**EXERCISE**:
Repeat the lines of the listing from the one containing "Locate an element" through the one containing "Looking at the", including both of those lines.

#####

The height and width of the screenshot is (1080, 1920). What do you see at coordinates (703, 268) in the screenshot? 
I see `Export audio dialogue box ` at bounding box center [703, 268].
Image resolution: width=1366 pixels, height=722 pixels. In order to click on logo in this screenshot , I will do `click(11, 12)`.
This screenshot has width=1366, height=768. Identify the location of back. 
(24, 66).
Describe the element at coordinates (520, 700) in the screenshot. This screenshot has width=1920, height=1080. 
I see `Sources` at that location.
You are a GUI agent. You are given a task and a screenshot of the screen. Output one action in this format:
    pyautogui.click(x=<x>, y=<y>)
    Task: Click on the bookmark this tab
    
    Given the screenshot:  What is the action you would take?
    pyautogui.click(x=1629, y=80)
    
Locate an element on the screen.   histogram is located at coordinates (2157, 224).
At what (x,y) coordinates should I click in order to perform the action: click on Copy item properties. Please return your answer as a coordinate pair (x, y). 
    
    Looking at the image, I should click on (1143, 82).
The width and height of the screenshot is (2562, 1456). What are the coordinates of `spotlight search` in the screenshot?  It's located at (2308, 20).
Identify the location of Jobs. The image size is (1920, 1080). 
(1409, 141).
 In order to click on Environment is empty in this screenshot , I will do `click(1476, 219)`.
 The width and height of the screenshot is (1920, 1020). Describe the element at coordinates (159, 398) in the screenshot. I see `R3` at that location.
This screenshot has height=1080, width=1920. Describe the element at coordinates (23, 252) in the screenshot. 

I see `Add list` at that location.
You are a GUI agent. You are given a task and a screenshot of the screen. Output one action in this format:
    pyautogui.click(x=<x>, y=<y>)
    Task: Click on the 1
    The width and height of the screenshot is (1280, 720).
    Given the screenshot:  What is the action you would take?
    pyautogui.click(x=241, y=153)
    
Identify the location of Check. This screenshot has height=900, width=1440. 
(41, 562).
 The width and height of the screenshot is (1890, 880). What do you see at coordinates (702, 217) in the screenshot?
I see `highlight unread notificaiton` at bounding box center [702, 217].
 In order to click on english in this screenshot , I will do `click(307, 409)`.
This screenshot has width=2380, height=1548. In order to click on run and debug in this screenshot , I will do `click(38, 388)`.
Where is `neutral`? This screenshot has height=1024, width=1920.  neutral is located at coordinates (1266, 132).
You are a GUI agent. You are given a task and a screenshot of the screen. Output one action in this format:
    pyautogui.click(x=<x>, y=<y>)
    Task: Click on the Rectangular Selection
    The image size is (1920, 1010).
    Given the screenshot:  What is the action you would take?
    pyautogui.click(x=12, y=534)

#####

**ANSWER IN FULL**:
Locate an element on the screen.   histogram is located at coordinates (2157, 224).
At what (x,y) coordinates should I click in order to perform the action: click on Copy item properties. Please return your answer as a coordinate pair (x, y). 
    
    Looking at the image, I should click on (1143, 82).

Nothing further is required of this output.